Arnold Nguenti a créé sa chaîne Youtube « Echo des banlieues » il y a près de deux ans. A travers ses vidéos, il laisse carte blanche aux jeunes des quartiers qui parlent sans filtre de leurs problèmes du quotidien. 

Chômage, ennui, harcèlement policier. Ces mêmes mots sont sur toutes les lèvres quand il est question de quotidien des jeunes de banlieues. Longtemps relégués au rang de spectateurs devant les reportages des médias, alors qu’ils sont acteurs de leurs histoires, un jeune a décidé de leur donner la parole publique.

Arnold Nguenti, étudiant en journalisme de 22 ans, a grandi à Levallois (92), quartier Youri Gagarine. Passionné par la vidéo depuis tout jeune, il a créé sa chaîne Youtube « L’Echo des banlieues » il y a deux ans, où il donne le micro aux jeunes banlieusards. A travers sa série « Rap ton kartier », il met en avant les punchlines d’artistes en herbe et en profite pour les laisser s’exprimer sur leur quotidien à la cité. L’épisode 4, sorti début janvier, a d’ailleurs été tourné aux Aunettes, à Evry. « C’est à travers leur talent qu’ils montrent qu’ils veulent s’en sortir, explique Arnold. Le rap est leur moyen d’expression. » Pas que des insultes à tout va, mais des paroles qui font sens  – bien qu’il avoue que ça ne soit pas toujours le cas.

Un taux de chômage trois fois plus élevé que la moyenne 

Et pour cause, selon le rapport de Jean-Louis Borloo publié le 26 avril dernier, de nombreuses réformes sont à apporter, en témoigne les 19 thématiques présentées par l’ancien ministre. « La vérité, c’est qu’aucun plan n’a jamais été mis en place […] Résultat, dans les quartiers, il y a moins de services publics, moins de crèches, moins d’équipements sportifs, moins de capacités financières des communes (30 % de moins), moins d’accès à la culture, moins de policiers, des professeurs et des agents de police plus jeunes, qui coûtent donc moins cher… C’est un scandale absolu », avait-il déclaré dans un entretien au Monde, à l’occasion de la sortie du rapport. Et les conséquences sont nombreuses : comme le manque d’emploi (le taux de chômage y est trois fois supérieur que la moyenne nationale), ou un manque de suivi des jeunes à l’école (un jeune sur six est décrocheur).

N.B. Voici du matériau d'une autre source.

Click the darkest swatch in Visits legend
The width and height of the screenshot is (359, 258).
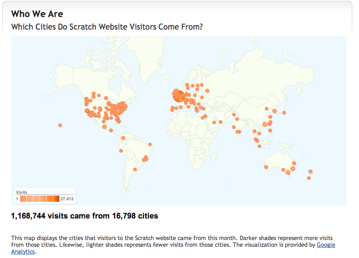click(x=56, y=198)
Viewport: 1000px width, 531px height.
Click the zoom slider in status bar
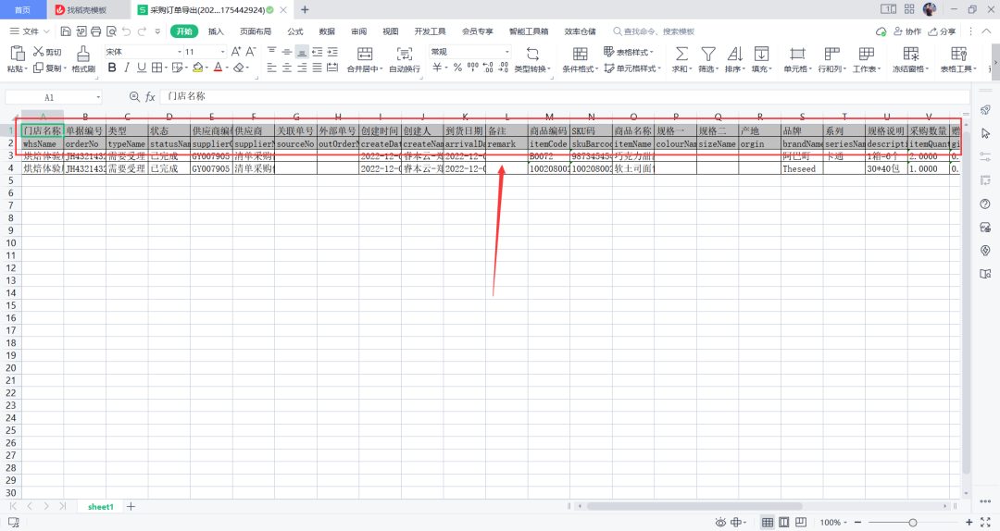pos(912,523)
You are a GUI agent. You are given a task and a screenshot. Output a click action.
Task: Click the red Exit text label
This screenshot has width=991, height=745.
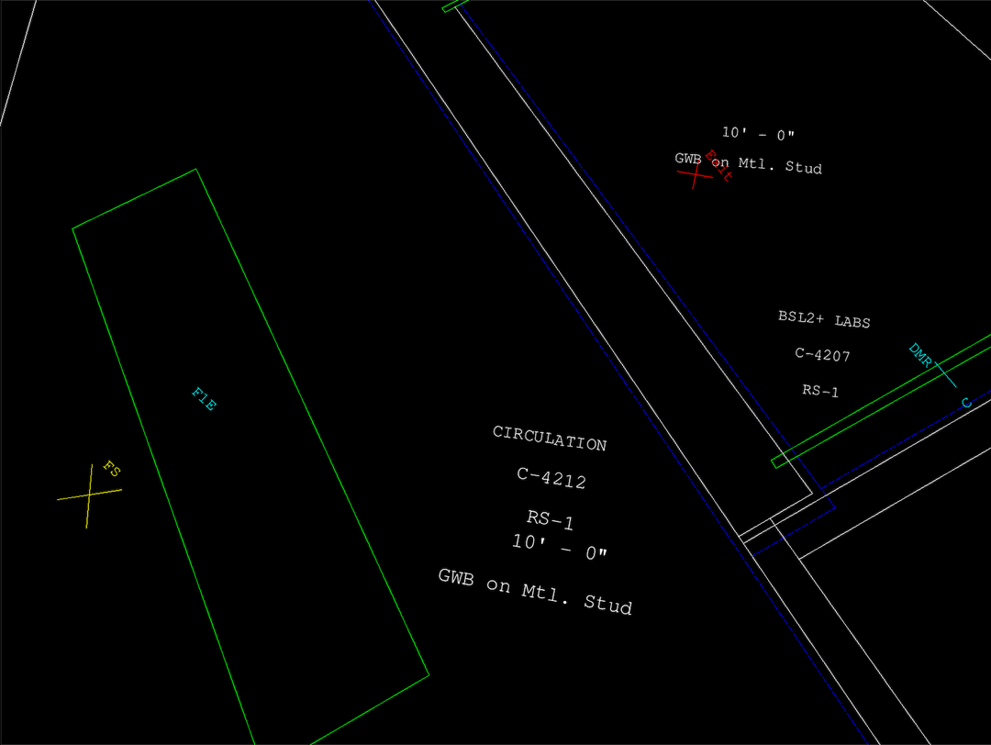tap(718, 165)
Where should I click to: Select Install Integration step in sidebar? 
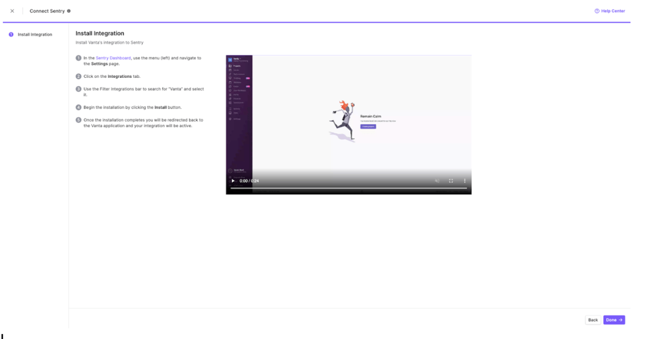pos(35,35)
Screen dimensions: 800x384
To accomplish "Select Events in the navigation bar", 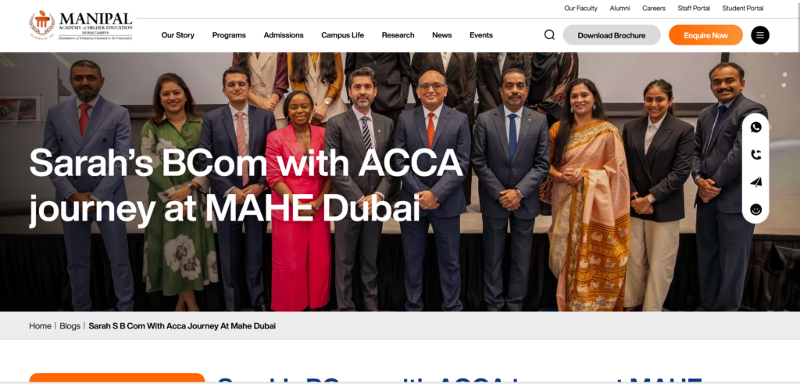I will pyautogui.click(x=481, y=35).
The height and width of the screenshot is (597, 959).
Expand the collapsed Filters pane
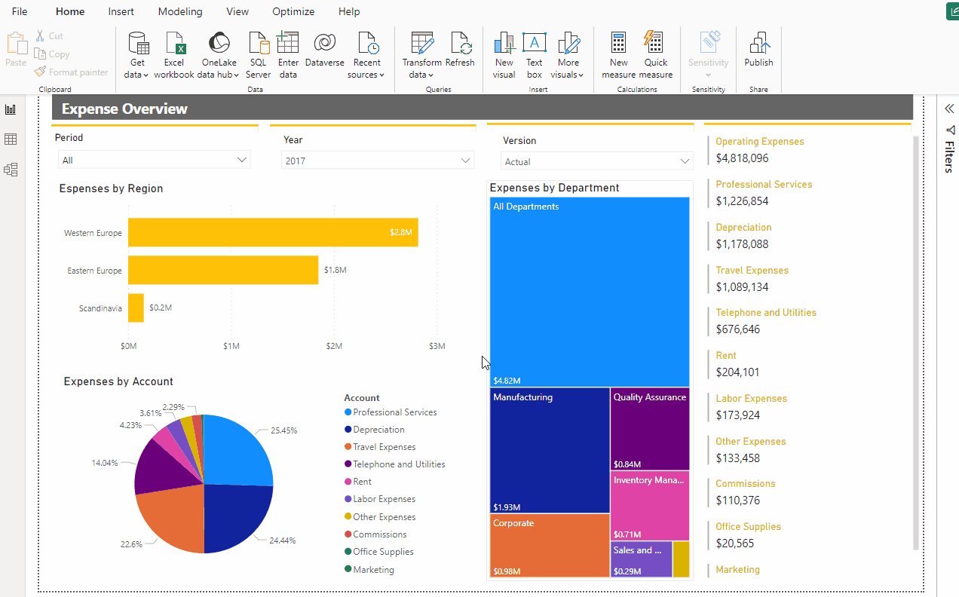[x=950, y=109]
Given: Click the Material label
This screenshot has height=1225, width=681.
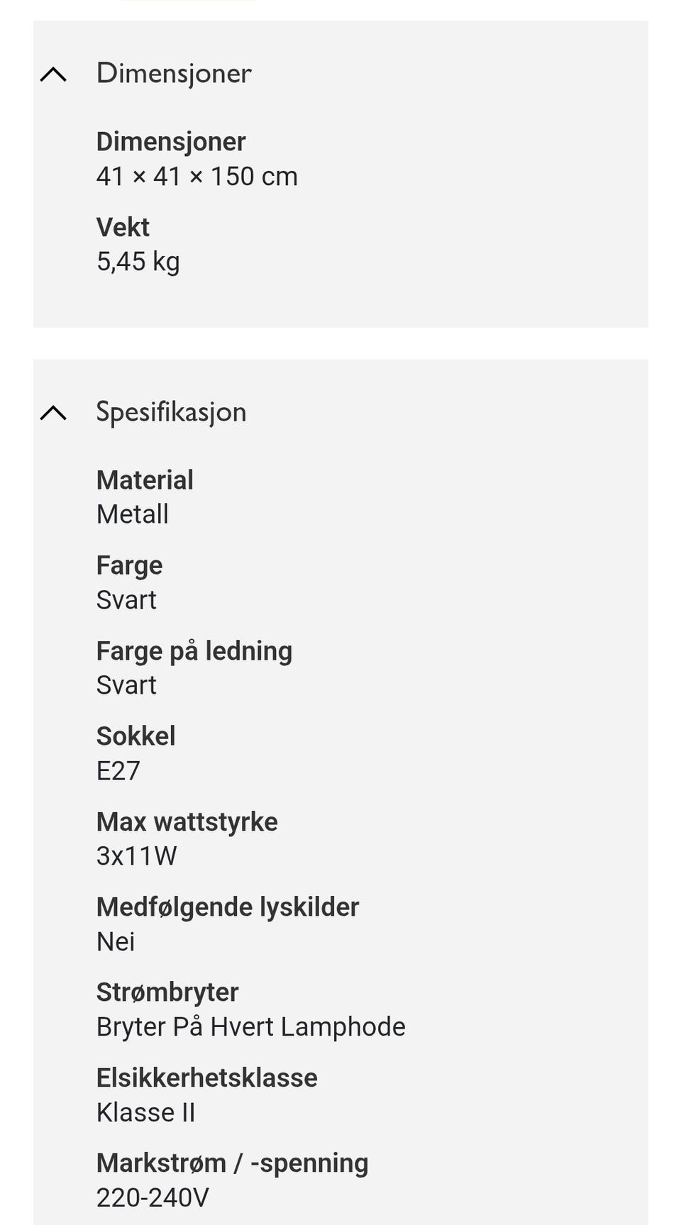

« Je pourrais partir, mais j’ai envie que les mentalités changent »

Ce « scandale absolu » est pourtant à l’œuvre. Arnold Nguenti avait tourné au quartier des Cinéastes, à Epinay-sous-Sénart, à la suite du suicide de Lucas à la Maison d’arrêt de Fleury-Mérogis en juillet dernier (vidéo disponible ci-dessous). « C’est la vidéo qui m’a le plus marqué« , confie-t-il. Endeuillés, les jeunes du quartier ont profité du tournage pour présenter leur quartier au caméra-man. « Là, on est dans le centre, tu peux filmer pour montrer comment c’est la misère« , entend-on dire un jeune des Cinéastes. « Tout est fermé, vous trouvez ça normal ? Même une baguette traditionnelle, on ne peut pas l’acheter, ajoute un autre. Il faut que je fasse deux kilomètres pour aller acheter ma baguette. Une boucherie ? Il n’y a pas. Un pressing ? Il n’y a pas non plus. J’aurais pu prendre la poudre d’escampette, mais je ne le fais pas. Pourquoi ? Parce que je suis né ici, j’ai grandi ici, et j’ai envie que les mentalités changent. » Le seul commerce dont le quartier dispose : un Franprix, où les prix sont plus chers. « Un paquet de glaces y coûte quatre euros« , précise l’un des jeunes.